The fabric on the left with the grey and black stipes is the next one. I've got some black mother of pearl buttons for it and it will be topstitched in black to give it a little more personality. I think this one will be especially good looking with its contrasting collar and cuff. Good stuff!

Friday, February 13, 2009

And so it begins...

Over the last year or so my sewing hobby has become slightly more obsessive. I imagine this is due to two major factors. The first factor is that I became hooked on sewing blogs, starting with A Dress A Day- check out the blogroll to see the list of sewists I am currently following. I can’t get enough! Of course, watching everyone else sew up these dreamy outfits and projects made me realize that I too can improve my skills so my creations can graduate from home-made mediocrity to custom tailored excellence.

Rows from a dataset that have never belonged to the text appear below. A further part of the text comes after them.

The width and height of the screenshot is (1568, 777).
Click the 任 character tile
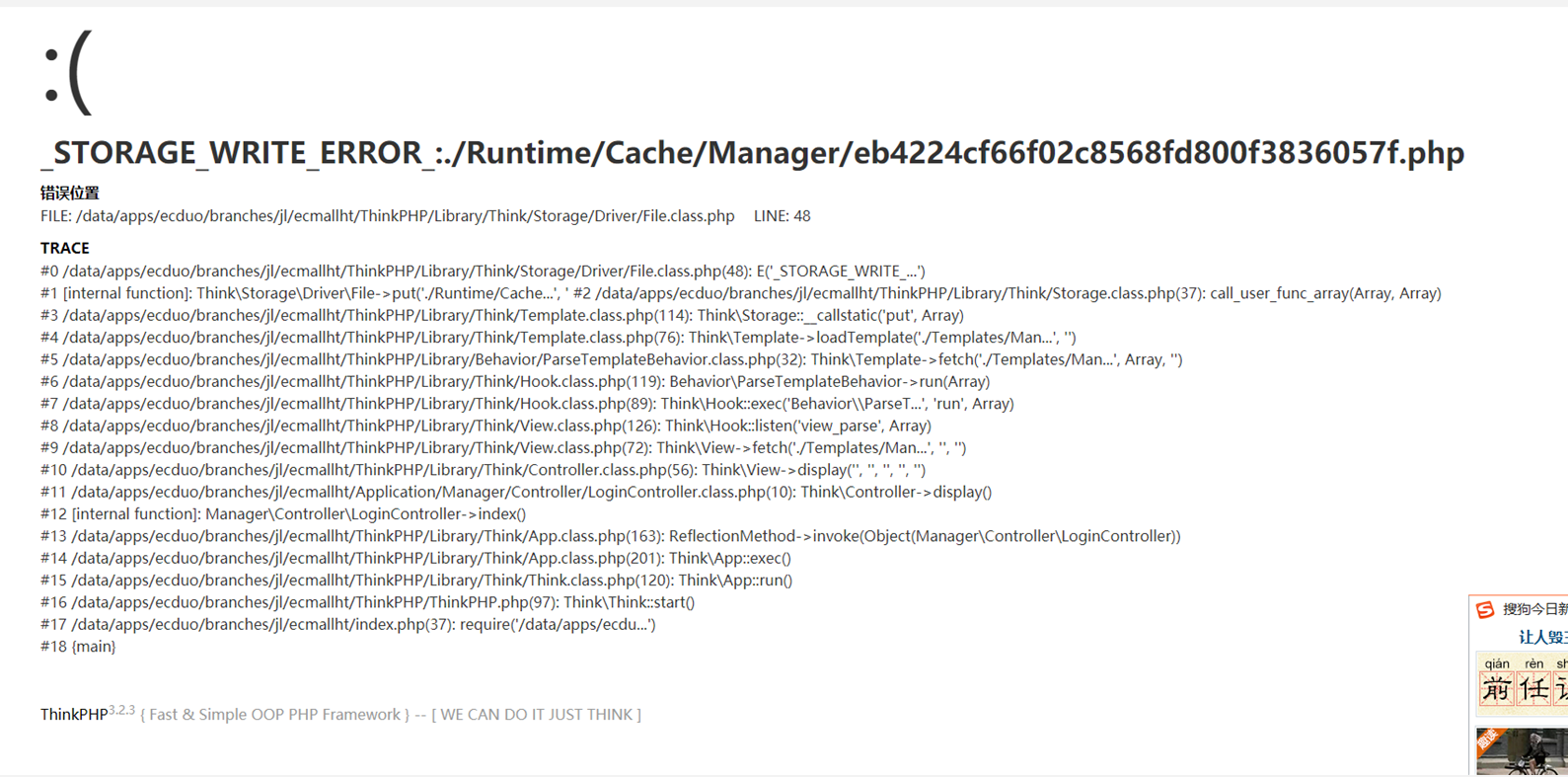pos(1533,688)
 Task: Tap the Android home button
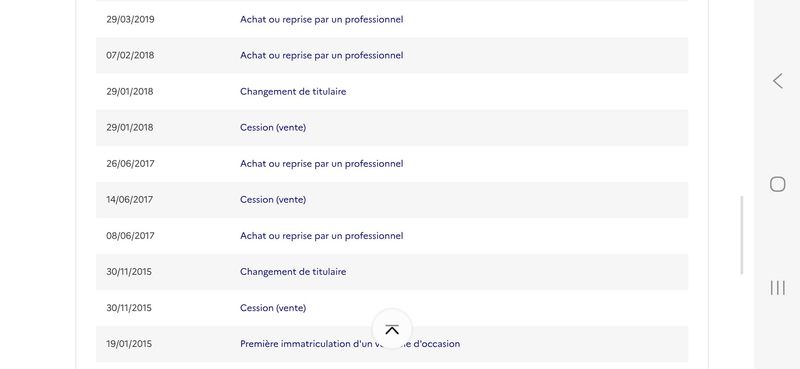pyautogui.click(x=778, y=184)
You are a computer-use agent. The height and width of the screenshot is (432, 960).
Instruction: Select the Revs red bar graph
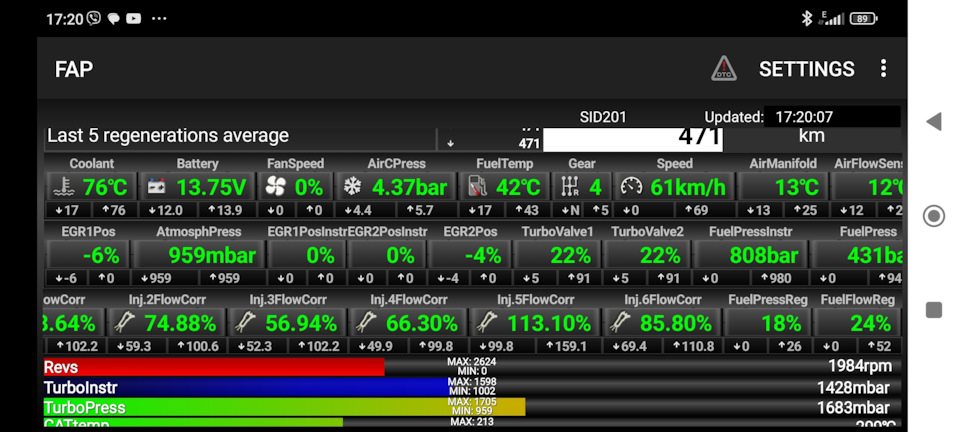(213, 367)
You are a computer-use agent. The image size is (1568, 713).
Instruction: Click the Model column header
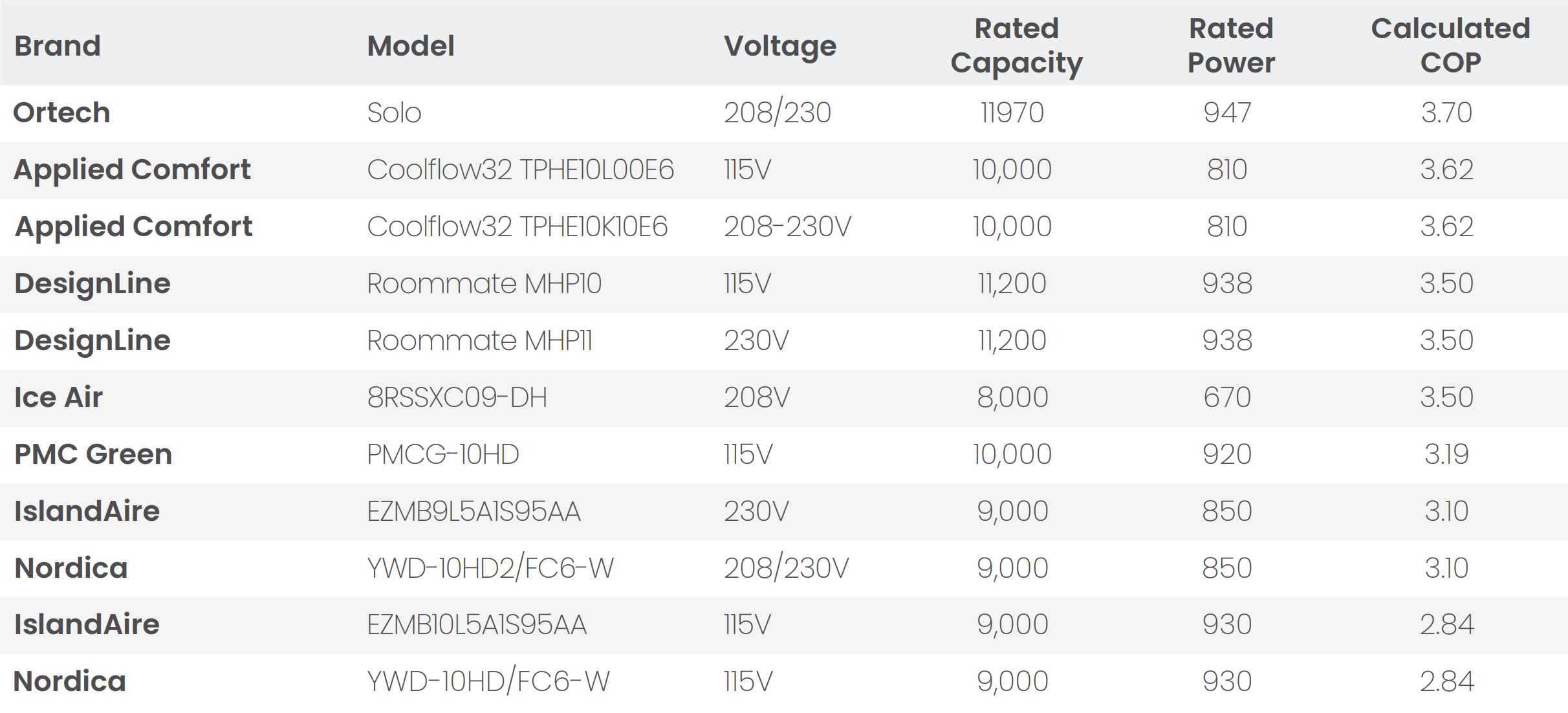point(411,46)
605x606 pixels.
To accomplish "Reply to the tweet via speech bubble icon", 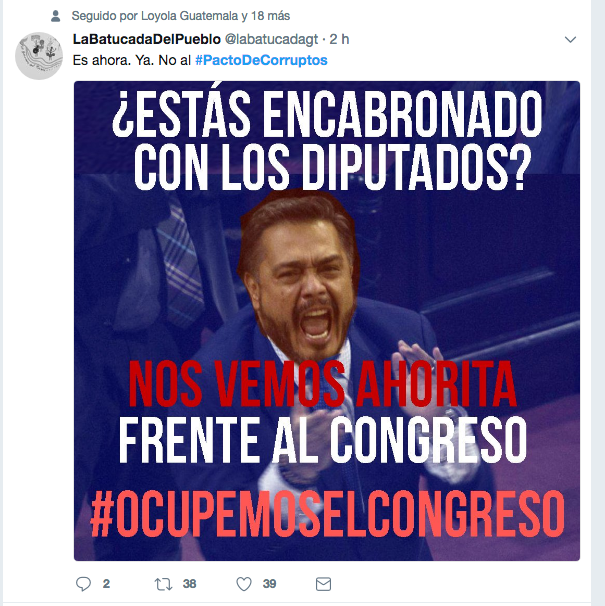I will [83, 584].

The second factor is that I met my hubby while I was working for a major custom tailor company that will go unnamed. Because of this he has an insane addiction to $400 dress shirts that we cannot maintain by any stretch of the imagination without that incredible employee discount.

Ready for the solution?

After making a simple Hawaiian shirt for Hubby and stalking for ideas and practice patterns which lead to the purchase of David Page Coffin’s indespensible book Shirtmaking: Developing Skills for Fine Sewing I finally convinced Hubby to let me try my hand at the real thing. This guy is extraordinarily picky when it comes to his shirts. They must be white collar and cuff, monogrammed, french cuff and in a fabric that probably couldn’t be purchased in a store. And the collar and cuff MUST have the stiffness of cardboard (this bit took me a while, have you ever tried turning a perfect collar point in cardboard? Rediculous!).

The good news is- I ended up with a shirt that got me the best compliment ever. After wearing it he remarked “Ok, now all I want for birthdays and Christmases from here on out is fabric!” Sweet! So now how do I convince him that I should get to spend the remaining $350 we would've spent on his shirts on fabric for me? Ha! I’ll let you know if that one ever works. In the meantime, here are the photos. There’s another shirt in the works in a fabric that’s a little more fun, so keep on the lookout.

Here's the collar- the collar stay pockets gave me fits- and I had to re-draft the collar twice, but all's well that ends well, right!

French cuffs were such a pain, but so worth it!

The split yoke is an important detail when working with stripes on a shirt like this. When you match the stripes like this the front stripe is exactly lined up parallel to the front stripes so it looks pretty neat all around. It's a pain to match, but hey- it looks good and makes Hubby SUPER happy.

A big big in the back, he's been the magical shrinking Hubby lately so I'm guessing all of his shirts will need to be taken in before too long.

The pattern is a modification of Burda Style's Jakob. I changed the fit somewhat according to DPC's directions in his book. And I drafted the collar and cuffs based on one of Hubby's favorite shirts. Speak up if you'd like the cuff pattern, it took a long time to get it just right so the cuffs layer correctly when being worn (top slightly larger than bottom).